Data breaches have been some of the most commonly spoken about topics in the news throughout the first six months of 2014, especially as some of the largest retailers, banks, health care organizations and government agencies have fallen victim to massive incidents in a short period of time. Beginning with Target and more recently striking a few hospitals and medical organizations in North America and abroad, cybercriminals appear to be winning the battle against the average IT security professional.
In many ways, the increasing prevalence and subsequent identity theft damages associated with security incidents is counterintuitive, as the solutions and support that are now available to all types of technology users are often plenty to stave off an attack. However, decision-makers remain relatively lethargic in their security policy overhauls, leading to poor performances in identity and access management that yield higher volumes of fraudulent activity.
Breach statistics in focus
The Identity Theft Resource Center keeps a running tally of all data breaches that have struck the United States and keeps the form updated throughout the year, while the figures clearly indicate that the cybercrime battle is being lost by victimized consumers and businesses. Compared to last year, the private and public sectors in America are on pace to have a much more damaging and concerning experience with data breach incidents in 2014.

_Listed entries_
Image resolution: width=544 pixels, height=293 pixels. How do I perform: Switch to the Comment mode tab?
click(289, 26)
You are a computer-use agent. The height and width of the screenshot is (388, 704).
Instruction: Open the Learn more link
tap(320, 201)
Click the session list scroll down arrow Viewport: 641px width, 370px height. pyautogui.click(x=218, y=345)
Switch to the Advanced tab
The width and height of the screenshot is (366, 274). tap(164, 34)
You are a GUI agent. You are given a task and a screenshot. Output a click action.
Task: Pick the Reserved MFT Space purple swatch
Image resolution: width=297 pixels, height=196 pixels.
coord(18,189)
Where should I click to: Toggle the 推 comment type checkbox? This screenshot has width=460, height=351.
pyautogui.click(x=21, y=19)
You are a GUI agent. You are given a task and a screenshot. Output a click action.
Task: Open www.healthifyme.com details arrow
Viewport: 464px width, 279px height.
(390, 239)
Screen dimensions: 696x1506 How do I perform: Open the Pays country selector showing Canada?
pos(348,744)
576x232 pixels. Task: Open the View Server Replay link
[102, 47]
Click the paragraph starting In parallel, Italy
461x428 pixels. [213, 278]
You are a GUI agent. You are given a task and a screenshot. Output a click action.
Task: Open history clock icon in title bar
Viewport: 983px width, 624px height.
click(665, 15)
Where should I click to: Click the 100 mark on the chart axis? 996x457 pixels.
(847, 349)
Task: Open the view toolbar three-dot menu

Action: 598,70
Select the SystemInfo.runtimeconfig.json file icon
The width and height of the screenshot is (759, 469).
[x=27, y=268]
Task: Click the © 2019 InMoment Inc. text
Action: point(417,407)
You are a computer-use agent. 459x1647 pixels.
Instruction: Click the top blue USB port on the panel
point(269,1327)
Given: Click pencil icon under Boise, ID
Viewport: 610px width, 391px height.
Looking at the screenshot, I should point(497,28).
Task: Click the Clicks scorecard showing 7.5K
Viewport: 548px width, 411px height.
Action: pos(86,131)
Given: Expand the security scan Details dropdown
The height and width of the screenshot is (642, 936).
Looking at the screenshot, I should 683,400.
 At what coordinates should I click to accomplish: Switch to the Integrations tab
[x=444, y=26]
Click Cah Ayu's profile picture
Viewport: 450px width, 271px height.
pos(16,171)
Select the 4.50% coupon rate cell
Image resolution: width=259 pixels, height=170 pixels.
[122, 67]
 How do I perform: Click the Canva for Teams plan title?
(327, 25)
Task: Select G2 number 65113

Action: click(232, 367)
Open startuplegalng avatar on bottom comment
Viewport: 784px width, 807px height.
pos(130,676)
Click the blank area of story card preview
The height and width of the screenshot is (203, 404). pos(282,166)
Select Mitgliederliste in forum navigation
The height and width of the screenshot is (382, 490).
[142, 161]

_Exercise goal_
Answer from the data breach article:
(a) With which company does the article say the recent string of major incidents began?
(b) What word does the article use to describe decision-makers in their security policy overhauls?
(c) Which organization keeps a running tally of data breaches in the United States?

_Solution_
(a) Target
(b) Lethargic ("relatively lethargic")
(c) The Identity Theft Resource Center